Tabernero, que fue el médico personal de Mir, aseguró ante la jueza que éste le dijo en vida que a su muerte le daría la casa de la discordia en Baqueira. Por todo ello, el oncólogo afirmó que, como patrono de una de las fundaciones del mecenas, se limitó a ejercer como asesor científico, sin implicarse en decisiones económicas o empresariales, y que como mecenas tampoco ha tomado ninguna decisión. En este sentido, y en relación con la citada propiedad, Tabernero apuntó que los 312.000 euros que recibió una vez murió Pere Mir se destinaron a pagar los impuestos relativos a la donación de la finca que ha generado tanta controversia. En su declaración como investigado, Tabernero subrayó que Mir verbalmente le dijo en vida que esa finca sería para él, en agradecimiento a su asesoramiento científico durante años. Lo que decía el médico, siempre según su testimonio, es que la casa iba a nombre de una de las sociedades panameñas creadas por el desaparecido empresario.
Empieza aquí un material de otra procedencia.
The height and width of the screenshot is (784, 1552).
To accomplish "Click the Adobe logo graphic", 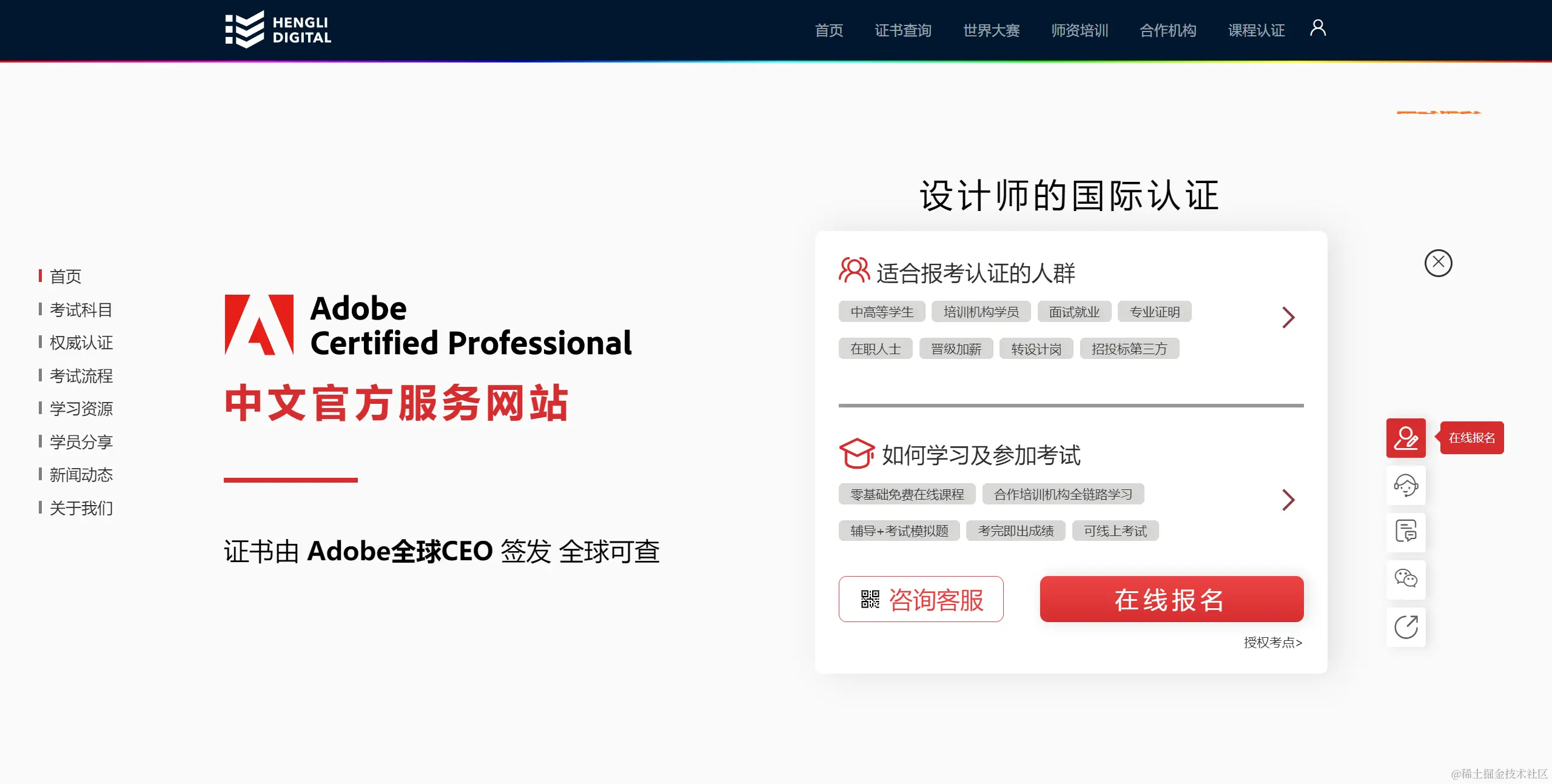I will 259,325.
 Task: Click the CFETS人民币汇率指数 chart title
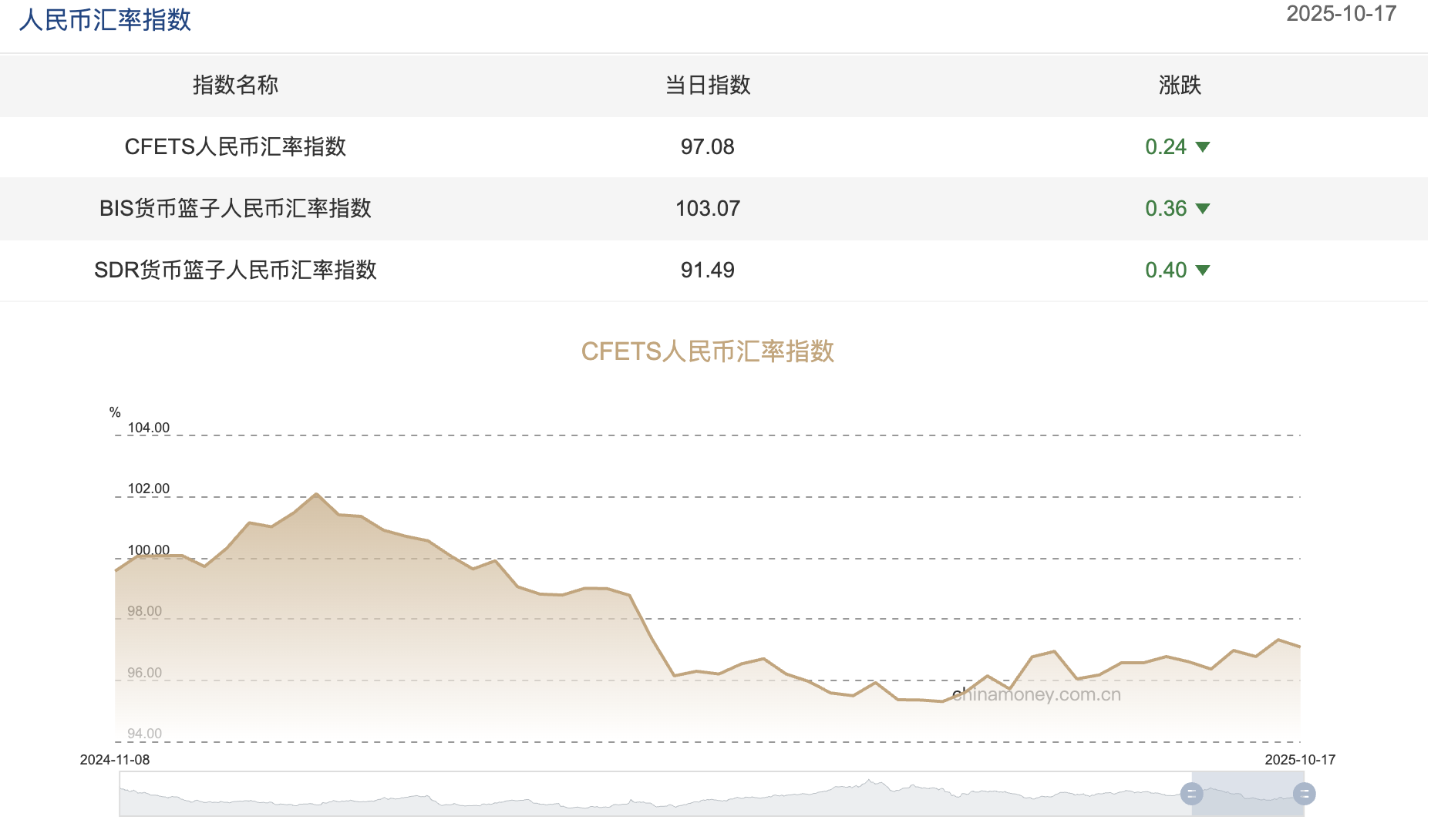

Durante las dos horas en la que compareció, Tabernero decidió responder a todas las partes. El médico afirmó que en vida del mecenas aceptó su propuesta para ser patrón de la Fundación Mir Puig, concretamente entre 2015 y 2022, aunque solo para prestar asesoramiento científico y como agradecimiento al apoyo que siempre le mostró el filántropo.
El jefe de Oncología Médica del Hospital Vall d’Hebron declaró ante la jueza que Pere Mir le dijo en vida que esta casa sería para él y que, cuando se la quedó, desconocía que iba a nombre de una de las sociedades panameñas creadas por el mecenas.
Tabernero ratificó que no fue patrono de la Fundación Cellex para evitar un conflicto intereses, puesto que esta entidad, una de las principales donantes en Cataluña en la investigación científica en todo lo relacionado en la lucha contra el cáncer, donaba importantes sumas económicas al hospital Vall d’Hebron en el que trabajaba.
En su investigación , la jueza atribuye a Tabernero una «directa implicación» en la donación de una finca en la Vall d’Aran, concretamente en Baqueira, procedente de una mercantil del entramado de Pere Mir, de la que el doctor fue beneficiario, así como de recibir 312.000 euros del patrimonio del mecenas.
La defensa de Tabernero, representado por el abogado Pau Molins, sostiene que no ha ejercido ningún cargo de administración ni ha participado en la toma de decisiones económicas y que Pere Mir le nombró albacea por su relación de confianza, y que dio instrucciones para que a su muerte le donaran la finca de Baqueira en agradecimiento por sus servicios y por su contribución a la ciencia. De hecho, según la defensa de Tabernero, Mir rechazó varias propuestas de su entorno que le ofrecían comprar la finca de Baqueira porque, aseguraba el mecenas, ya la había comprometido para donarla a Tabernero cuando falleciera. Es más, la defensa ha aportado al juzgado un acta notarial en la que Pere Mir notifica a las personas que cuidaban la finca de Baqueira que el doctor la iría a visitar porque acabaría siendo suya.
En su comparecencia judicial, Tabernero explicó que en una reunión que tuvo en Londres supo que el principal albacea de Pere Mir –Jordi Segarra, de 91 años–, le había otorgado poderes en algunas fundaciones del mecenas, aunque ha insistido que nunca ha tomado ninguna decisión económica o empresarial.